The DWeb for Creators curriculum and its interface will be presented live in this 8 week facilitated intensive. This curriculum offers theoretical frameworks, perspectives, tools, and other resources to the initial cohort of participants. After its completion, there will be a secondary release of all materials earmarked to be published open source in the summer of 2024. This distribution mode is intended to provide a foundation for the creation and preservation of many groundbreaking artworks and creative interventions that will serve as genre-defining examples for other creators as well as engage the public and institutions involved in exhibiting and preserving DWeb projects.

This course is led by a team of several instructors working at multiple intersections of the decentralized web.

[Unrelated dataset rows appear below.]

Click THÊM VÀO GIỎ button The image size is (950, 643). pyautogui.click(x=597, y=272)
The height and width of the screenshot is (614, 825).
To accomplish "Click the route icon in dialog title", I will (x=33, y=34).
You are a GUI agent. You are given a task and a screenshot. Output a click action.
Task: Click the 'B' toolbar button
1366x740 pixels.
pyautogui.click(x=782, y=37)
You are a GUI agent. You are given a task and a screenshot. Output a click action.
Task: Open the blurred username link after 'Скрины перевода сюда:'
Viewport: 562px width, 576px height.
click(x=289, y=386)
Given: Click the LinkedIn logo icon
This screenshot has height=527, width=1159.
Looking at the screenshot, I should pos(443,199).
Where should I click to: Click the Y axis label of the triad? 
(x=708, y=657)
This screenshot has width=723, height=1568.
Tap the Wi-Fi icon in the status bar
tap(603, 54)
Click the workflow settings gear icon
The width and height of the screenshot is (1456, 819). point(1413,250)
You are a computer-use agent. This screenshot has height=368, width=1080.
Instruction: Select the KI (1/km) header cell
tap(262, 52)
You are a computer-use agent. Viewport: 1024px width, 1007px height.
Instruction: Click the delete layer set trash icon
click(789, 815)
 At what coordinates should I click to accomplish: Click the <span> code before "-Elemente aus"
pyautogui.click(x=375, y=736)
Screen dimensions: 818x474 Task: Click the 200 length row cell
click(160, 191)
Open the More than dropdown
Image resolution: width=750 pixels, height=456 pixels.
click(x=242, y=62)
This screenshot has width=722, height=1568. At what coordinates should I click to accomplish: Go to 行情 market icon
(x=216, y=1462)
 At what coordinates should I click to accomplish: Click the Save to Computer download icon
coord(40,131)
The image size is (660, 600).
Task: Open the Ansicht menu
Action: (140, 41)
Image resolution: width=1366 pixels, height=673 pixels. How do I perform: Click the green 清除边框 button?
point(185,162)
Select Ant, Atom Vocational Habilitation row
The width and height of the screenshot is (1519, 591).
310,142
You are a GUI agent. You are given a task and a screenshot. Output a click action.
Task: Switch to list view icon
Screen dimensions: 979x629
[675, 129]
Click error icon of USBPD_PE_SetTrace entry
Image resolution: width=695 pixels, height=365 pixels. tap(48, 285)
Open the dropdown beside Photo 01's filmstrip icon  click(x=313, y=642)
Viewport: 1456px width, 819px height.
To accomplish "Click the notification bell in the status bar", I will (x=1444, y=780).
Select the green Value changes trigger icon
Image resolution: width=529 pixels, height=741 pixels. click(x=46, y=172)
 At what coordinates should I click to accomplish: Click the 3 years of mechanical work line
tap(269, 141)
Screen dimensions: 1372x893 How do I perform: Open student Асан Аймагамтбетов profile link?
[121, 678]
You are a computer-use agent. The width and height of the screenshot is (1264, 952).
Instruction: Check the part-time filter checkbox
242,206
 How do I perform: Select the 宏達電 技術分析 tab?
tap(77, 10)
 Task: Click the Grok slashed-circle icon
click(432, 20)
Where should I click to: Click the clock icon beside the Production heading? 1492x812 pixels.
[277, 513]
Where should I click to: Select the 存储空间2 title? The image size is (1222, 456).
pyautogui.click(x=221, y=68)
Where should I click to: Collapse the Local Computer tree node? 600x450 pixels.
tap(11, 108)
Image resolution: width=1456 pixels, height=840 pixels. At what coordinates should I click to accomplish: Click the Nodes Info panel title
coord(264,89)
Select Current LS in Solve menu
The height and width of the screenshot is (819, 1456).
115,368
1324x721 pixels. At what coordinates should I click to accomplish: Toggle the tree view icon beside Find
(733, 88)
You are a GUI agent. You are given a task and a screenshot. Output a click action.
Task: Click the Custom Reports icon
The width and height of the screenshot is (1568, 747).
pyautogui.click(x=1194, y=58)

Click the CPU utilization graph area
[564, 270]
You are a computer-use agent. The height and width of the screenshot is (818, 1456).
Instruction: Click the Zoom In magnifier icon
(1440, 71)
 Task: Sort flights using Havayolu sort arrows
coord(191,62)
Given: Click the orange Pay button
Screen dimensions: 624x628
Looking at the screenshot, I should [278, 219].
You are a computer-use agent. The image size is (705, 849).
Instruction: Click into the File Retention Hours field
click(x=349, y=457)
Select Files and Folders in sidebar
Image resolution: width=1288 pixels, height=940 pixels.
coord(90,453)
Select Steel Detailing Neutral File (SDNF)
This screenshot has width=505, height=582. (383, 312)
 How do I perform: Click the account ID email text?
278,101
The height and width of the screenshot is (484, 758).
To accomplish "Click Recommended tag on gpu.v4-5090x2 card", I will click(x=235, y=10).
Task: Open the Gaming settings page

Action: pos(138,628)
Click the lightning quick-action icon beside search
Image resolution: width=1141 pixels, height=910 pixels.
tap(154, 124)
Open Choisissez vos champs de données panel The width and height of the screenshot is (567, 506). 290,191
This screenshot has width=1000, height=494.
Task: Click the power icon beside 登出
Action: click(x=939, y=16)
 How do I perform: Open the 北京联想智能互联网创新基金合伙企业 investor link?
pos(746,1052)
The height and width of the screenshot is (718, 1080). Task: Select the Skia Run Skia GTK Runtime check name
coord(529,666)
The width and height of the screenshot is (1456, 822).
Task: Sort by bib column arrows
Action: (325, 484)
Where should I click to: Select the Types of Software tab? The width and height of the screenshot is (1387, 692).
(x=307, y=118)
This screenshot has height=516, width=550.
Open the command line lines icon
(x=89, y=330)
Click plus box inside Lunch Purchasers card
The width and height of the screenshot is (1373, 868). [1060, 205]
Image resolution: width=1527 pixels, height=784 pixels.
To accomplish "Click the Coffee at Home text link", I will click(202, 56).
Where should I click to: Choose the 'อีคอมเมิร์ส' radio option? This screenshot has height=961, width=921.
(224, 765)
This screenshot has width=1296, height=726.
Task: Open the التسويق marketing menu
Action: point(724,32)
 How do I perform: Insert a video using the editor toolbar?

They represent the leading-edge of global organizing and studio art practices involving DWeb technologies. 

DWeb for Creators is made possible by the support of Filecoin Foundation for the Decentralized Web.

Dates:

Course and Scholarship Application Dates: Apply by March 4

Course Dates: March 6 – April 24, 2024 | Wednesdays, 10:30am – 1pm PT
*Please Note: Week 3 “The Evolution of DWeb Art, Activism and History” is rescheduled to Wednesday, May 1, from⋅10:30am – 1:00pm*

Optional Praxis Sessions: March 10 – Apr 28, 2024 | Sundays, 10:00am – 1:00pm PT
*Please Note: Praxis 4 has now been moved to Saturday, April 13, from 10:00am – 1:00pm PT*

Knowledge = facts, information, theoretical understanding

Praxis = the blending of theory and practice

Course Logistics

Eight Weeks ONLINE: March 6 – April 28, 2024

  • Learn in 8 Knowledge Sessions:
    Wednesdays, 10:30am –1pm PT
  • Gain hands-on experience in 6 optional Praxis Sessions:
    Sundays, 10:00am –1:00pm PT

Cost: $2500 for 20 hours of live online video instruction (2.5 hours every Wednesday) + 18 hours of optional live online workshops (3 hours every Sunday).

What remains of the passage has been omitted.